## Passage to read
────────────────────
There were 12 percent fewer pregnancies and 58 percent fewer live births in Flint than in other Michigan cities during Flint’s water crisis, according to a new study.
Initial findings show that average birth weights of babies effected by the water crisis in Flint were more than five ounces lower than in other Michigan cities.
The new research from the University of Kansas (KU) and the University of West Virginia (WVU) suggests there may have been even more miscarriages in Flint than are documented.
More than 2,000 babies born in Flint in 2014 and 2015 were exposed to lead.
Dr Grossman and Slusky calculated the general fertility rates (GFR) of Flint and other major Michigan cities, and found a dramatic drop off in Flint, corresponding with the city’s use of lead-contaminated water
Mothers that were exposed to the contaminated water, between April 2014 and September 2015, gave birth to more female babies, indicating that male fetuses – known to be less resilient – may not have survived their mothers’ pregnancies.
Health economists Dr Daniel Grossman of WVU and David Slusky of KU compared data for Flint between 2008 and 2015 to data from 15 other major Michigan cities.
They compared data on sexual activity and birth rates before and after the flint water crisis to come up with a ‘general fertility rate.’
Exposure to lead is known to have negative effects on fertility for both men and women, and research has linked it to ‘spontaneous abortion,’ or fetal death.
────────────────────
## Record extracts

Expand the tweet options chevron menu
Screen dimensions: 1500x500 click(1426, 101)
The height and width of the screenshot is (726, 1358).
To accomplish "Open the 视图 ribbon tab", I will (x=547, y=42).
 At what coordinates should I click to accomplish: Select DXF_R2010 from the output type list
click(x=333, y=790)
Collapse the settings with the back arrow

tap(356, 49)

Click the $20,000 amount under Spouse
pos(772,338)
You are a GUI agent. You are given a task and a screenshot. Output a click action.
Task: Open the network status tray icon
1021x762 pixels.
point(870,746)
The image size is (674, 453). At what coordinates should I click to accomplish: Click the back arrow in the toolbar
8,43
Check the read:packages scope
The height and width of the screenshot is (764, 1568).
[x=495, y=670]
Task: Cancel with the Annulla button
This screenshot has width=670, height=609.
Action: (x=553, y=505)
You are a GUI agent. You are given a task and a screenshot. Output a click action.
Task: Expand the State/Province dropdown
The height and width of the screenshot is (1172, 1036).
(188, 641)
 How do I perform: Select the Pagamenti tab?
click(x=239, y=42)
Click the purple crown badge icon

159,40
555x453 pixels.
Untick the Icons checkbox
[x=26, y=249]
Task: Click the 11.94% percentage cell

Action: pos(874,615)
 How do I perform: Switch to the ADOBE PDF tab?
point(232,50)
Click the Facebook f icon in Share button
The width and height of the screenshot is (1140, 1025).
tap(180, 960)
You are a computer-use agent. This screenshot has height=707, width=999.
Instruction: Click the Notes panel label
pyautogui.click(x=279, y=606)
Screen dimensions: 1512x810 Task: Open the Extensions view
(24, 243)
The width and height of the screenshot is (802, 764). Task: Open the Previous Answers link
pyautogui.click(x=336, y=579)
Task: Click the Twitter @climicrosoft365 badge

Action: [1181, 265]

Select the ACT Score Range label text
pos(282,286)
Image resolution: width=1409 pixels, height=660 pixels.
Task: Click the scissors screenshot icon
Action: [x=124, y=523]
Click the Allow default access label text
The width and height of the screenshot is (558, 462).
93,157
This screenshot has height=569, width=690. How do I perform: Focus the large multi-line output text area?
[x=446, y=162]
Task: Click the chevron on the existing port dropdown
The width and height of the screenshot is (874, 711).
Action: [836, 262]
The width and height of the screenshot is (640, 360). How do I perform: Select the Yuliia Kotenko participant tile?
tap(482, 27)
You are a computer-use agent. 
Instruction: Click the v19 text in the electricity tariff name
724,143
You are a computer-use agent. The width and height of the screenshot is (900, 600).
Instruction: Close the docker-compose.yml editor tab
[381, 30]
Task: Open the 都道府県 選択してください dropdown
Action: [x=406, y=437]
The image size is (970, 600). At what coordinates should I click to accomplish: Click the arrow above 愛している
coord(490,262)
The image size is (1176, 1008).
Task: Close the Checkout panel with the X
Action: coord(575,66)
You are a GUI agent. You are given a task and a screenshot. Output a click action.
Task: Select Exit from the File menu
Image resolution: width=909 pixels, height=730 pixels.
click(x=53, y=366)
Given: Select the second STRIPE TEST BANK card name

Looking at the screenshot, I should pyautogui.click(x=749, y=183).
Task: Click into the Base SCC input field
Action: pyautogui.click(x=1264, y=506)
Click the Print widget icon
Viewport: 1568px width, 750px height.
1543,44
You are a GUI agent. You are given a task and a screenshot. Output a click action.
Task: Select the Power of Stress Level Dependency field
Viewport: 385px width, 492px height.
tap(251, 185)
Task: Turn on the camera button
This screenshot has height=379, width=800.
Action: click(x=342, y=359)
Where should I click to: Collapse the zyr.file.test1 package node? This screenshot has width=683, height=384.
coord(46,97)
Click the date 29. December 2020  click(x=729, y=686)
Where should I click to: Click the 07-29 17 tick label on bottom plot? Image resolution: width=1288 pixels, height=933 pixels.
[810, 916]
────────────────────
## Work to be completed
Copy the text on Flint's water crisis, starting with "They compared data" and going on through "or fetal death.", and substitute "pregnancy rates" for "birth rates".

## Response to this exercise
They compared data on sexual activity and pregnancy rates before and after the flint water crisis to come up with a ‘general fertility rate.’
Exposure to lead is known to have negative effects on fertility for both men and women, and research has linked it to ‘spontaneous abortion,’ or fetal death.